Hidaka (日高村, Hidaka-mura) is a village located in Takaoka District, Kōchi Prefecture, Japan. As of 31 July 2022, the village had an estimated population of 4,871 in 2451 households and a population density of 110 persons per km^{2}. The total area of the village is 44.85 sqkm.

== Geography ==
Hidaka is located in central Kōchi Prefecture on the island of Shikoku, about 16 kilometers west of Kōchi City, the prefectural capital. The entire village is in the basin of the Niyodo River and its tributaries. The Niyodo River runs along the border with Ino Town on the north. The northern and southern parts of the village are mountains, and the center of the village area is a basin. The Kusaka River, a tributary of the Niyodo River, flows through this area, which contains the main urban area.

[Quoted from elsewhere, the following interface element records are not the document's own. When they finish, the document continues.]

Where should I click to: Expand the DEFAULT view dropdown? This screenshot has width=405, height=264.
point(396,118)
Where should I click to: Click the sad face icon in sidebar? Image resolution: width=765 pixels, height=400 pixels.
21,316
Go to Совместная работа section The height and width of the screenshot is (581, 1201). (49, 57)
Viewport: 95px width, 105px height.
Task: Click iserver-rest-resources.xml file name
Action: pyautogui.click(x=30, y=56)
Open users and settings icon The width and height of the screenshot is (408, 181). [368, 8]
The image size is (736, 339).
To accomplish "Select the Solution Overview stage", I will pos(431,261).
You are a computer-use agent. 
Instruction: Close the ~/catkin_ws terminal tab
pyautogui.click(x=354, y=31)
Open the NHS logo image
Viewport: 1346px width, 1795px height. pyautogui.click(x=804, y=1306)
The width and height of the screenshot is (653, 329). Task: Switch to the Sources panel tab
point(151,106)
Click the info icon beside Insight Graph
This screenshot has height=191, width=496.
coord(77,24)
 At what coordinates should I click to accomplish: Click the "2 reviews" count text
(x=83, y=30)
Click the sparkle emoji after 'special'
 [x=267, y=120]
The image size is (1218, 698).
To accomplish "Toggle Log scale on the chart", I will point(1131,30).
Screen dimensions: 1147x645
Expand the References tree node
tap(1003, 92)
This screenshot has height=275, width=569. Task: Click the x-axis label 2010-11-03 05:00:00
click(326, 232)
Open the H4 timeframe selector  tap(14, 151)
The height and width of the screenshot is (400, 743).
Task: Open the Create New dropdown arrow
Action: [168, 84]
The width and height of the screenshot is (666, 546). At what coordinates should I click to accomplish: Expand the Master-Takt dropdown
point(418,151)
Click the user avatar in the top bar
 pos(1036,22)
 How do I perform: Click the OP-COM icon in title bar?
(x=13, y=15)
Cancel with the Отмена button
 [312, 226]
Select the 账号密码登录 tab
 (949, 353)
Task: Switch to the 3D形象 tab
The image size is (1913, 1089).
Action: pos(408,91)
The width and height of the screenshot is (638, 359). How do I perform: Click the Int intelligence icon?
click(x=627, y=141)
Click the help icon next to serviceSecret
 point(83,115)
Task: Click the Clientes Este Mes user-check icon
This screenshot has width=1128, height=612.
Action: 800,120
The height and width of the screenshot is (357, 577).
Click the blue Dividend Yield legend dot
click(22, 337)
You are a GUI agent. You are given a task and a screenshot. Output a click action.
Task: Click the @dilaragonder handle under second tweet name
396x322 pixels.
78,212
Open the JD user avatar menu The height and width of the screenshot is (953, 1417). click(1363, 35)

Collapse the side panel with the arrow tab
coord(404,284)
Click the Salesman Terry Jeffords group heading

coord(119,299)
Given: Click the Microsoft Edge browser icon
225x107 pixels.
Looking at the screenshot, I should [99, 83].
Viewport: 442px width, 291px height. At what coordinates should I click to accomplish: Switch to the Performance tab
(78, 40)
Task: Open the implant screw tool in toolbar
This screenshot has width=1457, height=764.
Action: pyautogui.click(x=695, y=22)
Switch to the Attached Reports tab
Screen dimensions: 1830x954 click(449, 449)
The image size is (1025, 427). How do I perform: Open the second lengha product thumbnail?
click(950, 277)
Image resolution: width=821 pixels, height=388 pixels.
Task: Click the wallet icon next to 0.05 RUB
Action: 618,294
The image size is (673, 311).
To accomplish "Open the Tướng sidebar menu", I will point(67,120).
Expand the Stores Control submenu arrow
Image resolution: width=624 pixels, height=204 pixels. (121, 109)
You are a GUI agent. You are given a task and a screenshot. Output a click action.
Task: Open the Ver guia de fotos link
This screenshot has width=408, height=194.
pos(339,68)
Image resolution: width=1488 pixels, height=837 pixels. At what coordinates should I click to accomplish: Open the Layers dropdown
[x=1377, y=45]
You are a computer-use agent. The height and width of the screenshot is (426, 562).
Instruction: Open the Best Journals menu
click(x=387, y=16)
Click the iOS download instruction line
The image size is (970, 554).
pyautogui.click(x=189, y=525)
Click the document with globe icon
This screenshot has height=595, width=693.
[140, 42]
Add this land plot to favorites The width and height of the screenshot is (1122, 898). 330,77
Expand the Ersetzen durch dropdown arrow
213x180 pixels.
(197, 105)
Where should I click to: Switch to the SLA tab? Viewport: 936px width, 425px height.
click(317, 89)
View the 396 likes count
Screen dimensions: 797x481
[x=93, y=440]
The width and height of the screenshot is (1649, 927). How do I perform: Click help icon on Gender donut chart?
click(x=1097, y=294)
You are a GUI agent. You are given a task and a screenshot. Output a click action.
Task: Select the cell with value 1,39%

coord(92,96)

=== Neighbouring municipalities ===
Kōchi Prefecture
- Ino
- Ochi
- Tosa

===Climate===
Hidaka has a humid subtropical climate (Köppen Cfa) characterized by warm summers and cool winters with light snowfall. The average annual temperature in Hidaka is 15.9 °C. The average annual rainfall is 2688 mm with September as the wettest month. The temperatures are highest on average in August, at around 25.9 °C, and lowest in January, at around 5.8 °C.

==Demographics==
Per Japanese census data, the population of Hidaka has been decreasing steadily since the 1950s.

== History ==
As with all of Kōchi Prefecture, the area of Hidaka was part of ancient Tosa Province. During the Edo period, the area was part of the holdings of Tosa Domain ruled by the Yamauchi clan from their seat at Kōchi Castle. The villages of Kusaka (日下村) and Nōzu (能津村) were established with the creation of the modern municipalities system on October 1, 1889. The two villages merged, together with a portion of the village of Kamo (加茂村) on February 10, 1955, to form the village of Hidaka.

==Government==
Hidaka has a mayor-council form of government with a directly elected mayor and a unicameral village council of ten members. Hidaka, together with the municipalities of Sakawa and Ochi, contributes one member to the Kōchi Prefectural Assembly. In terms of national politics, the village is part of Kōchi 2nd district of the lower house of the Diet of Japan.

==Economy==
Hidaka's economy is centered on agriculture, notably growing cherry tomatoes, and the production of imo kenpi.

==Education==
Hidaka has three public elementary schools and two public middle schools operated by the village government. The village does not have a high school. The Kōchi Prefecture Board of Education operates one special education school for the handicapped.

==Transportation==

===Railway===
 Shikoku Railway Company - Dosan Line
- - -

==Local attractions==
- Omura Shrine in Hidaka holds a late Kofun period sword designated as a National Treasure and two Heian period wooden masks of Bodhisattva which are Important Cultural Properties.
- There are two mountain top golf courses on Nishiki-yama.

==Local culture==
The village mascot is named Mohei, after a historical ninja from the village whose name was Kusaka Mohei. According to local legend, now written into various story books, the ninja trained under the guidance of a tengu in Saruda cave and gained magical powers such as turning into a mouse.